# Hi everyone.Child seat in a TT????



## AndyKH (Feb 23, 2009)

Hi Everyone, now i have a bit of a dilema at the minute, i have persuaded my otherhalf to allow me to buy a mk1 TT (with the aid of a persian cat named sophie). I currently have a mk5 golf and absolutely hate it and have always lusted after a black TT. Here comes the odd bit. I have a 1 year old. Do any of you guys use your tt's with a kiddy seat in the back? I will be wanting to fit a britax first class seat in there.


----------



## Jae (May 6, 2002)

They do fit, yes. I had the Romer (Britax) ISOFIX Seat in the TT (Mk2) which is a Class 1 seat (up to 19Kg) with my nearly 4 year old in. Ive just bought the KIDFIX Class 3/4 seat for up to 40Kgs, will try that in the next TT Coupe I have (which may be a while, as the next is a TTS Roadster).

Jae


----------



## Wallsendmag (Feb 12, 2004)

No problem at all


----------



## Jessy (Feb 11, 2009)

AndyKH said:


> Hi Everyone, now i have a bit of a dilema at the minute, i have persuaded my otherhalf to allow me to buy a mk1 TT (with the aid of a persian cat named sophie). I currently have a mk5 golf and absolutely hate it and have always lusted after a black TT. Here comes the odd bit. I have a 1 year old. Do any of you guys use your tt's with a kiddy seat in the back? I will be wanting to fit a britax first class seat in there.


Awww.... I have two persian cats


----------



## Mondo (Feb 20, 2009)

Dude,

As a long-term member (since last Saturday, I think) welcome! I've an '02 TTC, a wife and a 3-year old. I've also a Britax ISOFIX Duo (I think it' called) and it fits nicely into the hidden Ixofix brackets in the back of the coupe. Only thing is it's a bit of a tight squeeze. With the passenger seat as far forward as it'll go the Mrs. can only just fit (she's quite tall for a bird :wink: ) and the nipper only just has enough room for his wee legs behind her. But as he gets a bit older, and his legs get a bit longer, they'll dangle down behind the seat back a bit more easily.

When I can be arsed to swap the seat from her car to mine we use the TT. We use a couple of plastic gards clipped into the Isofix mountings - think they came with the seat - to try and guide the seat's clips into the brackets, and it works OK except it does put the leather on the rear seats under a bit of pressure. But a bit of a rub to get them back into shape and they're OK again.

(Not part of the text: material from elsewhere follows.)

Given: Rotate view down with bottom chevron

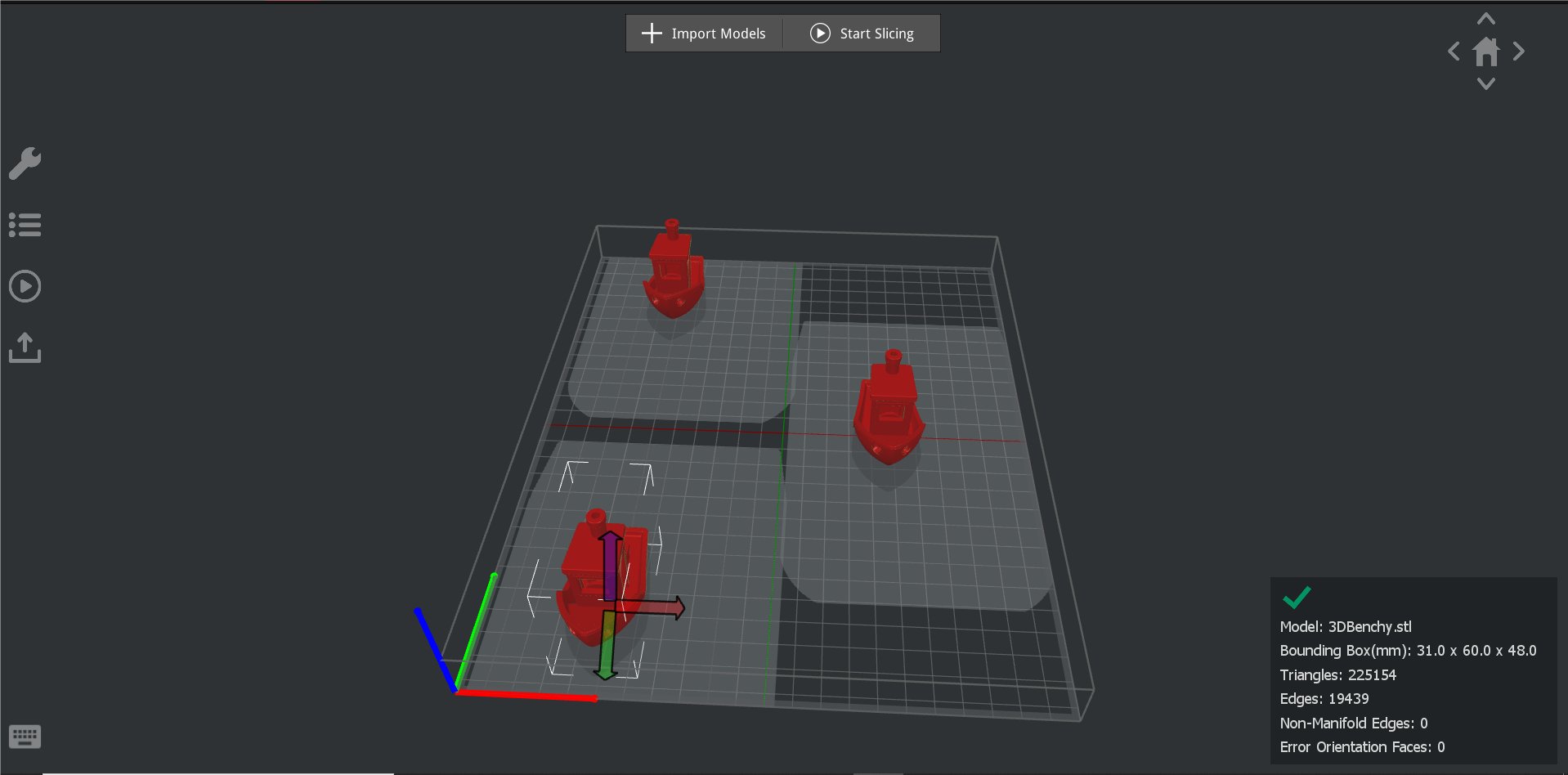Looking at the screenshot, I should (1486, 83).
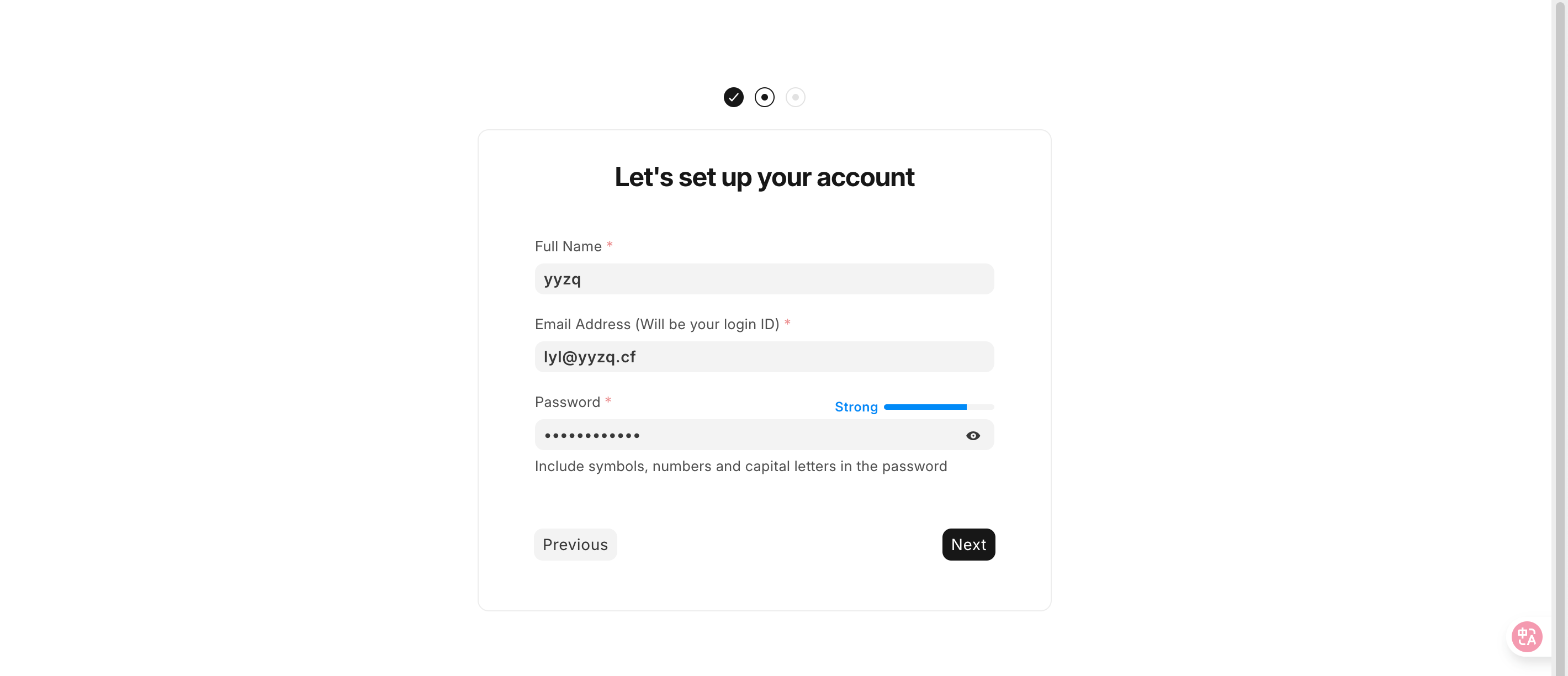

If I could find a thinner-backed child seat I'd probably get it, but I like the ISOFIX idea and won't get one of those pansy-arsed lap belt-held things as I don't think they're as save. Mind you, I'm happy enough to sit myself behind a seatbelt so maybe I'm just being paranoid. My life I'll risk. His? No way.

Hope this helps.


----------



## T3RBO (Dec 9, 2003)

Welcome to the forum


----------